Esta miscelânea de dados significa que, além de usar rastreadores da web, que são ferramentas usadas para capturar instantâneos de sites e dados, os arquivistas geralmente precisam de recolher os dados manualmente. Além disso, por vezes, um conjunto de dados estará protegido por um endereço de login ou captcha para impedir que as ferramentas de recolha extraiam os dados. Por vezes, os web scrapers também perdem recursos importantes num site. Por exemplo, os sites geralmente têm muitos links para outras informações que não são capturadas numa recolha. Ou a recolha pode simplesmente não funcionar devido a algo relacionado com a estrutura de um site. Portanto, ter uma pessoa a verificar o trabalho do scraper ou a capturar dados manualmente é geralmente a única maneira de garantir que as informações sejam recolhidas corretamente.

E há dúvidas sobre se a recolha dos dados será realmente suficiente. Restaurar sites e conjuntos de dados complexos geralmente não é um processo simples. “Torna-se extraordinariamente difícil e dispendioso tentar resgatar e salvar os dados”, diz Hedstrom. “É como drenar o sangue de um corpo e esperar que o corpo continue a funcionar. Os reparos e tentativas de recuperação são por vezes intransponíveis quando precisamos de leituras contínuas de dados.”

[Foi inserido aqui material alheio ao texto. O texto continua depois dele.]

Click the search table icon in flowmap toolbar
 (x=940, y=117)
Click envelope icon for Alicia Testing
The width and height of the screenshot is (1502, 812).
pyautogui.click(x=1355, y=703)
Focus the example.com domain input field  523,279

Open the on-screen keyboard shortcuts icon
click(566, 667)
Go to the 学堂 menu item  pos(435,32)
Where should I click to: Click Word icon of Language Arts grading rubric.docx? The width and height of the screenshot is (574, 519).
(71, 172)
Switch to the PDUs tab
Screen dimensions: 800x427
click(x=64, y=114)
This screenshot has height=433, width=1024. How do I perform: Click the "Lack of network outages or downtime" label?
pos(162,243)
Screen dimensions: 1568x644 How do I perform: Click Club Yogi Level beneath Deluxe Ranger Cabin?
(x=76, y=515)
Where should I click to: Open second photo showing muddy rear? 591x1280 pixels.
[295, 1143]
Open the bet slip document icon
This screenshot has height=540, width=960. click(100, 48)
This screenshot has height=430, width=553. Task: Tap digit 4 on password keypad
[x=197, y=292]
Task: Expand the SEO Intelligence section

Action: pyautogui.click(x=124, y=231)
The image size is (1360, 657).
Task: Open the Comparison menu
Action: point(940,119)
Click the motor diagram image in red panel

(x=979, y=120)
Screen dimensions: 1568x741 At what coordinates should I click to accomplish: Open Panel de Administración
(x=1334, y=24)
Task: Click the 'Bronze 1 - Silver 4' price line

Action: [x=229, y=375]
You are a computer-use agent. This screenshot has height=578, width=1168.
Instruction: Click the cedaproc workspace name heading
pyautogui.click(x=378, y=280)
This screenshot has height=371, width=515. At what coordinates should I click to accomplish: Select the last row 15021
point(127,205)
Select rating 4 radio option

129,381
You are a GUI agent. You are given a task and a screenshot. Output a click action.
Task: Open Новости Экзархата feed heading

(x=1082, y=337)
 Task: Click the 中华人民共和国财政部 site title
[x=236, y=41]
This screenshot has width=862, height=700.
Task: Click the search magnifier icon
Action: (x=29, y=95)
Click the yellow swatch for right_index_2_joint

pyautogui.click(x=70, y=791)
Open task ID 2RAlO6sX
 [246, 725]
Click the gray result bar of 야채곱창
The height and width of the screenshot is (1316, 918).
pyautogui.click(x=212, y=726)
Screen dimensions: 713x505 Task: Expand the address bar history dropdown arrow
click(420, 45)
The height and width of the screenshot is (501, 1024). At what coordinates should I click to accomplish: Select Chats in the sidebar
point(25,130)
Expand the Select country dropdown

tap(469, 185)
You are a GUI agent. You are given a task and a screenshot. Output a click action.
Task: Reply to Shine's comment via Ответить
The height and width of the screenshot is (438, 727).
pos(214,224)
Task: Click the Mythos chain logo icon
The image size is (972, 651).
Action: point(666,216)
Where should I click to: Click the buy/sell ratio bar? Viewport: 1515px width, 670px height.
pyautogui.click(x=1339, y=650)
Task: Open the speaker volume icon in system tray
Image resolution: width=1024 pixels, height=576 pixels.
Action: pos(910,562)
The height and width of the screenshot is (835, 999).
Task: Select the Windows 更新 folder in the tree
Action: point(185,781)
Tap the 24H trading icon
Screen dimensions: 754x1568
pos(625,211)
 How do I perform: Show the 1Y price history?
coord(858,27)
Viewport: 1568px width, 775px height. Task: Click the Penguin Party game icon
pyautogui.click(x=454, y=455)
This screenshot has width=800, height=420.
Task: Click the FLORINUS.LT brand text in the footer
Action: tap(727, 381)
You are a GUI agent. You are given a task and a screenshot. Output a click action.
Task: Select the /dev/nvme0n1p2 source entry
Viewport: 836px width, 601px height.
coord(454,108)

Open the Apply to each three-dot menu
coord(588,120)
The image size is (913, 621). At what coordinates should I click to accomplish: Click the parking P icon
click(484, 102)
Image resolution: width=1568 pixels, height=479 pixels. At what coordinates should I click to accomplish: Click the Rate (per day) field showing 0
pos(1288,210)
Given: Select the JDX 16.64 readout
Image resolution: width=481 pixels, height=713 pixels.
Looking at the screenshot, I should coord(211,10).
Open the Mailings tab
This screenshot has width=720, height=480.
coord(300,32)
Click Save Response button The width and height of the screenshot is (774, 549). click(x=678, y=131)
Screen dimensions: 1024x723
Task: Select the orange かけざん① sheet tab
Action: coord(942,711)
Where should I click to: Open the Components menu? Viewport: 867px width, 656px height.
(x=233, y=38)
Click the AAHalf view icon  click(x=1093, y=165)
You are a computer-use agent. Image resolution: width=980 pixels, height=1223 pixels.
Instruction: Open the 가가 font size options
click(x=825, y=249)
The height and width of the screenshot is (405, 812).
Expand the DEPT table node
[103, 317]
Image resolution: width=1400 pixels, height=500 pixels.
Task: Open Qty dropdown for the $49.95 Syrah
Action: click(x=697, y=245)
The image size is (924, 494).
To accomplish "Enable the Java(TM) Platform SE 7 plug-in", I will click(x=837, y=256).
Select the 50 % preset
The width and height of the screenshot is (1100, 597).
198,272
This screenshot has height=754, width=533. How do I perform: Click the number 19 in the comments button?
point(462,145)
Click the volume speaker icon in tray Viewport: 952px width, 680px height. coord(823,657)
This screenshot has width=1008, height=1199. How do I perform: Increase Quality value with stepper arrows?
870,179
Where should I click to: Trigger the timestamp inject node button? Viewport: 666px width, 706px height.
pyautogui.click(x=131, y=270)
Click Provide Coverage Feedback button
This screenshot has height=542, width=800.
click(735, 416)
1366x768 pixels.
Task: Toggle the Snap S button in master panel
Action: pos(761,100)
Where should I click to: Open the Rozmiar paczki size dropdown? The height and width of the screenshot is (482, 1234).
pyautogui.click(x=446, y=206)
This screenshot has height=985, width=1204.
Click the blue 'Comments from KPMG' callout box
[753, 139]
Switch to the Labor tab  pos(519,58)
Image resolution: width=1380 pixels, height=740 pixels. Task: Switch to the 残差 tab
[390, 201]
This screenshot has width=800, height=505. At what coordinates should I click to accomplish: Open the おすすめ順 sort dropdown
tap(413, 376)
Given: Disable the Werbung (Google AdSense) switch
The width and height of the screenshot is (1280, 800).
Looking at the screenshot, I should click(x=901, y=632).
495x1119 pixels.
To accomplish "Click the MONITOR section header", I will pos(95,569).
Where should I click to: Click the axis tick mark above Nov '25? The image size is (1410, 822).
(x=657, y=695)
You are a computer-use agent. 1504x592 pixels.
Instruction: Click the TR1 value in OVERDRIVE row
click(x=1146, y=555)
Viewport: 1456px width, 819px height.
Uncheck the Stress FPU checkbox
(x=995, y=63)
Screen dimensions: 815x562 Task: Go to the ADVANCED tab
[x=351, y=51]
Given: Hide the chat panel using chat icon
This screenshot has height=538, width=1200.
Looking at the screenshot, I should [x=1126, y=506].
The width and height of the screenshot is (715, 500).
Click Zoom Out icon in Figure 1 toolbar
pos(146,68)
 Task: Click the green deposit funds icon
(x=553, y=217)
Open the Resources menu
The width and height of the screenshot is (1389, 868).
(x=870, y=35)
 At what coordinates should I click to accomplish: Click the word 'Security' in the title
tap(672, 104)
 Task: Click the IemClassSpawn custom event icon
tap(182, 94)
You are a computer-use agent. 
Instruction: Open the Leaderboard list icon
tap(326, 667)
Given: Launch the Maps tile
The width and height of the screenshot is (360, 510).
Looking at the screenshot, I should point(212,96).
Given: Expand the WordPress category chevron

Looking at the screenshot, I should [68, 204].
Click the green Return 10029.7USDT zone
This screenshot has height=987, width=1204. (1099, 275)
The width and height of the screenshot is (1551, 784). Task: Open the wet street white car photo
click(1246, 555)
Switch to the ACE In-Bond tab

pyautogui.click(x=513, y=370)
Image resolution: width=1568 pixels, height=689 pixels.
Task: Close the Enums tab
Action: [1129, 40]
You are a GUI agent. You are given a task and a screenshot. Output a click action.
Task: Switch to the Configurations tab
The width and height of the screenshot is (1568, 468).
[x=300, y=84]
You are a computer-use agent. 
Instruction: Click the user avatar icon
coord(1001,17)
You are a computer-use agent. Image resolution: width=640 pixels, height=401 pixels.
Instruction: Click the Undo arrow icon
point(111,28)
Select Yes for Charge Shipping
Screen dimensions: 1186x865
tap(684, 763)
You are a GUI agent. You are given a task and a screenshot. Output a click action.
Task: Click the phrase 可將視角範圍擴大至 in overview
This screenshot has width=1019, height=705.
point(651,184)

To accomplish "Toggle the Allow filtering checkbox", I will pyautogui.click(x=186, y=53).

“Todo este trabalho de arquivamento de dados é um penso rápido temporário”, diz Gosnell. “Se os conjuntos de dados forem removidos e não forem mais atualizados, os nossos dados arquivados tornar-se-ão cada vez mais obsoletos e, portanto, ineficazes para informar decisões ao longo do tempo.”

Estes efeitos podem ser duradouros. “Não verá o impacto disto até daqui a 10 anos, quando perceber que há uma lacuna de quatro anos de dados”, diz Jacobs.

Muitos arquivistas digitais enfatizam a importância de compreender o nosso passado. “Todos nós podemos pensar nas nossas próprias fotos de família que nos foram passadas e no quão importantes esses diferentes documentos são”, diz Trevor Owens, diretor de investigação do Instituto Americano de Física e ex-diretor de serviços digitais da Biblioteca do Congresso. “Esta cadeia de ligação com o passado é realmente importante.”

“É a nossa biblioteca; é a nossa história”, diz Richards. “Estes dados são financiados pelos contribuintes, por isso definitivamente não queremos que todo este conhecimento seja perdido quando podemos mantê-lo, armazená-lo, potencialmente fazer algo com ele e continuar a aprender com ele.”